»»

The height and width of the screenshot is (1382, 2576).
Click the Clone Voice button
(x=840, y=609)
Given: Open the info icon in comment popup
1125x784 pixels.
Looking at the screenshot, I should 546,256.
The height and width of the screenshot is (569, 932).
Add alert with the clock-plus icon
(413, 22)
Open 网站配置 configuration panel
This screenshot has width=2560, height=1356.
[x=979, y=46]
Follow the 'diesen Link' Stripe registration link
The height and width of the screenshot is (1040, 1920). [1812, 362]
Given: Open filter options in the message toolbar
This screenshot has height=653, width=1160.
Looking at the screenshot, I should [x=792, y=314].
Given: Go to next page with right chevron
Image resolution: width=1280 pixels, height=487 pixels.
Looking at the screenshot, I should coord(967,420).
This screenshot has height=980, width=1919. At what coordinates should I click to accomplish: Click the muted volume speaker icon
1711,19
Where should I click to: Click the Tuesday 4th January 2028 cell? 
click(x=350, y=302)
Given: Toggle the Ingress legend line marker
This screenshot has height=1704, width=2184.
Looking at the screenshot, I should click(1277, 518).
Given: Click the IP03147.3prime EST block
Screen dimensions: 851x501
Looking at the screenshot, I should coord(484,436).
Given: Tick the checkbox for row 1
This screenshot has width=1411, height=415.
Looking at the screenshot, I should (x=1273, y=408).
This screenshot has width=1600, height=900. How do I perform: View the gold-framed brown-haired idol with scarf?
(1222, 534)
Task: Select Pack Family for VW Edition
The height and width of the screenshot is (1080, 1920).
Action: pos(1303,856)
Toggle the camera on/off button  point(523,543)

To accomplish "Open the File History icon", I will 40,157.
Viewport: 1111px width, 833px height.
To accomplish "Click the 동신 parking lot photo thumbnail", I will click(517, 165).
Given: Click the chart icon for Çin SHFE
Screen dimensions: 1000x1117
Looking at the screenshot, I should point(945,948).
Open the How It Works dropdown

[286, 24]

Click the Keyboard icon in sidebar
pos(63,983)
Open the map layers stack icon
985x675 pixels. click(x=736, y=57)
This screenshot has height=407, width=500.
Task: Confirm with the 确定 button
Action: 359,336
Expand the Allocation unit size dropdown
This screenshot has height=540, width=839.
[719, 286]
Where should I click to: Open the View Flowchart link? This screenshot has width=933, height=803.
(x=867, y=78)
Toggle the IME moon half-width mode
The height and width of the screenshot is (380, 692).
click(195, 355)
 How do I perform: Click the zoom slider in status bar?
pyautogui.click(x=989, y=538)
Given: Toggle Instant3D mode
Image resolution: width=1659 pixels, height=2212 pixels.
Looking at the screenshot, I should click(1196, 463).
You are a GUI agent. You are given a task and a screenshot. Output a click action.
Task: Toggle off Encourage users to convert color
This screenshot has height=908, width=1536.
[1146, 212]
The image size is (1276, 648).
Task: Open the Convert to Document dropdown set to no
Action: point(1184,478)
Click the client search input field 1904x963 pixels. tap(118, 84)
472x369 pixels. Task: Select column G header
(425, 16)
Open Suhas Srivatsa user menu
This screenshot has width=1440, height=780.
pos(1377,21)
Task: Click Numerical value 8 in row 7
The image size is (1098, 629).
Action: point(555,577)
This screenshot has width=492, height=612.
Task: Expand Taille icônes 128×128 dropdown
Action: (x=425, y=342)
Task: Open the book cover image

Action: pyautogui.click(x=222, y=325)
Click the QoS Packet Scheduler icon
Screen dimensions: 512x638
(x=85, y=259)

««

**What is asked**
Starting at the line that contains "Given: Tick the checkbox for row 1" and ending at the line that contains "(1222, 534)", rename "checkbox" to "tick box" and give back only those lines with everything else unchanged.

**Result of this task**
Given: Tick the tick box for row 1
This screenshot has width=1411, height=415.
Looking at the screenshot, I should (x=1273, y=408).
This screenshot has width=1600, height=900. How do I perform: View the gold-framed brown-haired idol with scarf?
(1222, 534)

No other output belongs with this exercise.